Location Livorno, IT
Juan Pablo Macías
September 12, 2019

art magic and capitalism 2019

art magic and capitalism - September 14, 2019
art magic and capitalism - October 26, 2019

[Text written in 2019 in ocassion of the first edition of art magic and capitalism, a program of encounters, exhibitions, performance and screenings on the relation between art and capital.

Organized by Carico Massimo

With the participation of:

Katia Anguelova, Zbyněk Baladrán, Federico Cavallini, Federica Giardino, Marlene Hausegger, Maurizio Lazzarto, Jiří Kovanda, Juan Pablo Macías , Alessandra Poggianti, Massimo Ricciardo, Pedro G. Romero, Iacopo Seri, Hans Schabus, Angelika Stepken, Andrea Wiarda, Vermeir & Heiremans, Hannes Zebedin.]

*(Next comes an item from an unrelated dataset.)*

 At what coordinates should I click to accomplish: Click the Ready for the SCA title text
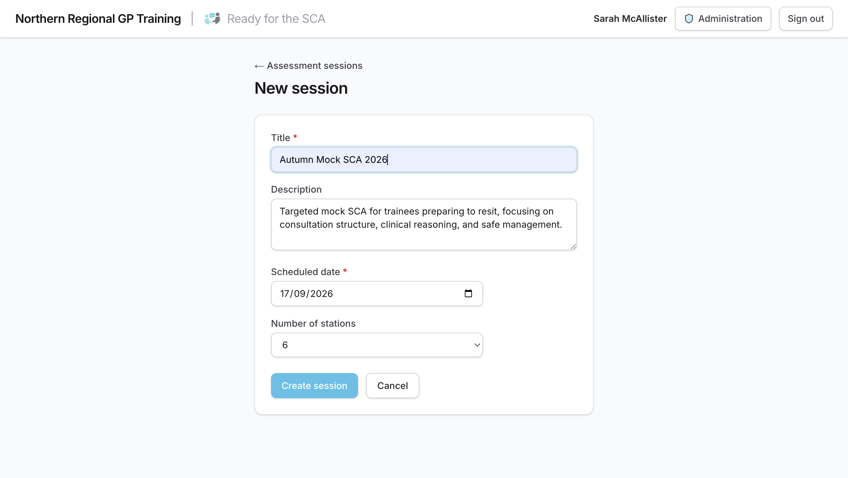(x=276, y=19)
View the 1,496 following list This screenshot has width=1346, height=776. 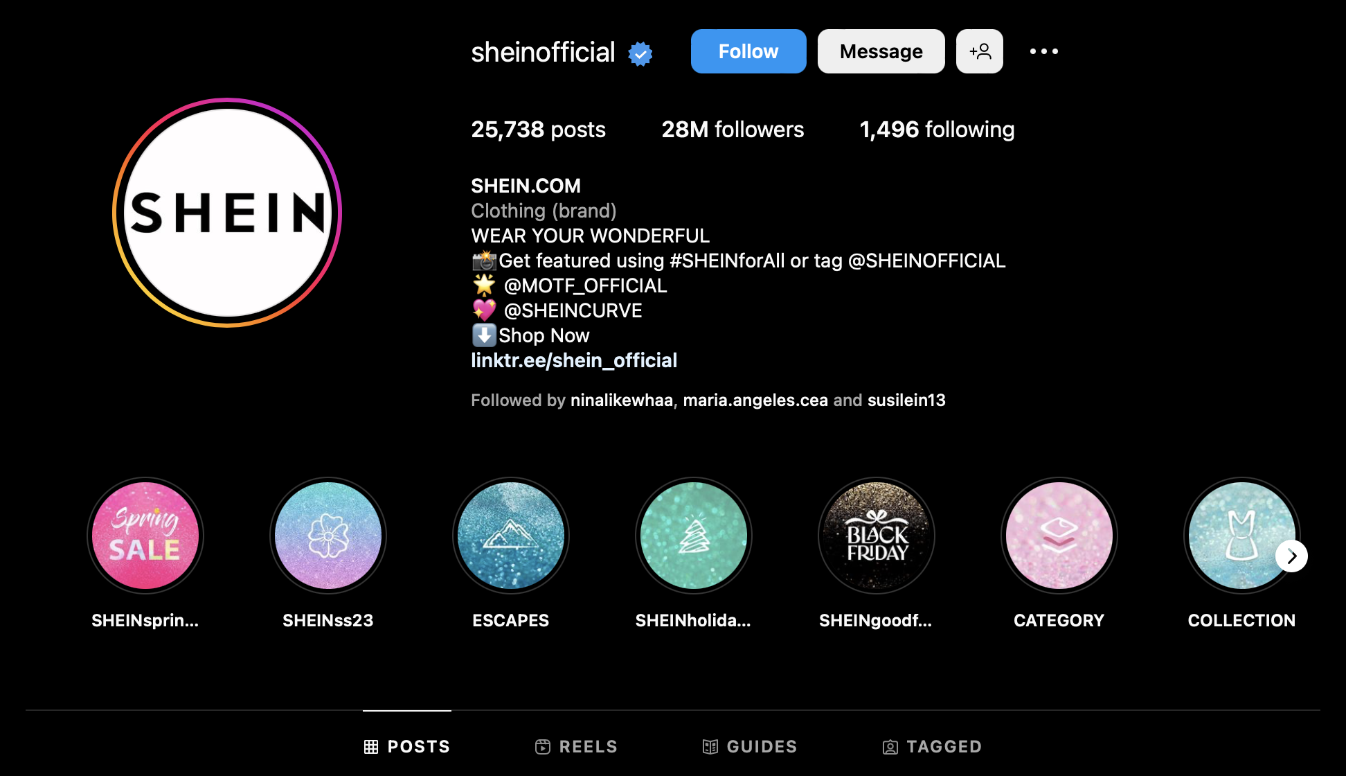pos(937,130)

”Europeanization does not constitute a becoming but merely the history of capitalism, which prevents the becoming of subjected peoples. Art and philosophy converge at this point: the constitution of an earth and a people that are lacking as the correlate of creation.”1

In art magic and capitalism we want to hear about unprejudiced conceptions of economy, of capital, of art, that could broaden our understanding of our material culture and move beyond the ideological constraints of our actual economic system.

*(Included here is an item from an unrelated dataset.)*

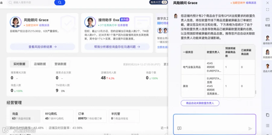The height and width of the screenshot is (135, 272).
Task: Click the copy icon in right sidebar
Action: (267, 115)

The relationship between art and capitalism is a troubled one if we take into consideration the tending ethos in artist’s worldviews, being at the same time free and subject to the market. We’ve seen examples of art and labor negotiating with its surplus in many ways, proclaiming freedom, conceiving possible futures and new relations.

We like to think in Salvator Rosa, Napolitano artist from the seventeenth century who refused any kind of commissions, and Gustave Courbet who started creating in disregard of conventions, canons or patrons,2 as two key figures, at least for our own genealogy of an art practice autonomous to institutional and commodified modes of production.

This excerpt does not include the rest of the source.